Extend the gardening column about lessons from the past tomato season, starting right after its final sentence.

TEXT SHOWN:
-----
Black Plum as of Nov. 10 still had ripening tomatoes.
(Photos: Kathy Morrison)
Lessons to apply to the next season, which isn't that far off



Since no one is doing much gardening this week, what with the bad air quality and all, I thought I'd look back on the past tomato-growing season and make notes for next year.

The seed catalogs start showing up in December, and nowadays I try to start seeds in late January or early February. I don't want to scare you, but that's just a little over two months away. So here goes:

When you grow two dozen varieties of tomatoes every year, you expect a few surprises.

You hope they're delightful ones, but even the hard lessons are worth it. They inform the next season, which will have its own surprises. That's why I could never be a farmer; the surprises can be costly.

Of the varieties I grew this year, six were new to me: Atlas,
Big Mama , Black Plum , Egg Yolk, Sunny Boy and Wild Boar Beauty King . Big Mama was the best of the bunch, a productive red paste tomato that was two to three times the size of normal ones. It's going right into the starting rotation.

Sunny Boy, a golden mid-size tomato, and WB Beauty King, a gorgeous bicolor from heirloom tomato hybridizer Brad Gates, did well enough for me to try again.
-----
PROVIDED MATERIAL:

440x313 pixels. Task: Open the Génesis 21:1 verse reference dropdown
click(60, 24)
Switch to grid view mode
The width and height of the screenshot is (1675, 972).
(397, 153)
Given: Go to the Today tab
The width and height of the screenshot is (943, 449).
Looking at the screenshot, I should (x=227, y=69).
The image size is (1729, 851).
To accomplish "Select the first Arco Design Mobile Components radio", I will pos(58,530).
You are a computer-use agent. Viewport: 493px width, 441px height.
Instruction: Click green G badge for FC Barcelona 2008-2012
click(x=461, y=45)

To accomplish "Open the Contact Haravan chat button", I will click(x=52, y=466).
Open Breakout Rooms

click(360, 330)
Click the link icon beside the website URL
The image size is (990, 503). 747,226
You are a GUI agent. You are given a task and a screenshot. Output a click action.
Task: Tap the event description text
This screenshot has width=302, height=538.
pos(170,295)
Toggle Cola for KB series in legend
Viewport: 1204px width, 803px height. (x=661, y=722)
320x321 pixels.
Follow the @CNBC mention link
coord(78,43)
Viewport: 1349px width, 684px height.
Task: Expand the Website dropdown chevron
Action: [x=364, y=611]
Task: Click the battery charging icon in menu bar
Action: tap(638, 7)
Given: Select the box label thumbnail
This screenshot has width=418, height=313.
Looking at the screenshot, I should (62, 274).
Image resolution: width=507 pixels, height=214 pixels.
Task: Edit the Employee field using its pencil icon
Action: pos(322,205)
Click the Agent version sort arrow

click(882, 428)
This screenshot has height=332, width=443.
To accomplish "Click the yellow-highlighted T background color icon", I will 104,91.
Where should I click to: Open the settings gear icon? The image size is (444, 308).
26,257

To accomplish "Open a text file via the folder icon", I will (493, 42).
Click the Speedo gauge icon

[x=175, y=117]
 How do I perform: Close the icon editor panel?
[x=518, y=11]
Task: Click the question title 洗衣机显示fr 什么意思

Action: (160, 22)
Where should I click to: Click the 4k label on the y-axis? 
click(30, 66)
-----
ANSWER TO THE EXERCISE:
Egg Yolk, a yellow-gold cherry, was a complete dud. When the tomatoes looked ripe, they were a bit mushy, unlike the reliable Sun Gold and Sun Sugar types. As the weather got warmer, they stubbornly clung to the vine, splitting at the top when I tugged on them. Who wants to use pruners to pick cherry tomatoes?

Atlas was another dud, and not just in my garden. Master Gardener Gail Pothour of the Fair Oaks Horticulture Center reported it also didn't produce there. In both cases, the plants were in pots, mostly because Atlas was touted as a reliable large red that grew on a compact plant. Nope, not going there again.

Black Plum was the surprise. At the height of summer, with temps daily hitting three digits, I was sure that plant was dead. I had planted it with the others in late April, and it had produced some small brownish/purple plum tomatoes. Nothing exciting, but then most black tomatoes have a reputation for not liking extreme heat. So much for that experiment.

But I didn't take it out in mid-summer because my dependable First Prize plant was all wrapped around it by then, and I was afraid I'd damage the red hybrid if I started chopping.
These Black Plum tomatoes were harvested in early November.

So there Black Plum stayed. And the weather gradually cooled, and I kept watering the plants in that segment. They greened up a little, and the spider mites disappeared, and the plants greened up some more. I noticed yellow flowers appearing, then tiny green tomatoes. OK, whatever, I thought.

But then I came back to the garden after a trip near the end of October. Black Plum was covered with gorgeous ripe tomatoes, larger than any it had produced earlier in the year. And two weeks later it still has ripening tomatoes on it.

Note for next year: Black Plum just might be the perfect tomato to grow in Sacramento's fall.

Now, do I start those seeds in February or wait until late spring? Hmm, sounds like another experiment in the making.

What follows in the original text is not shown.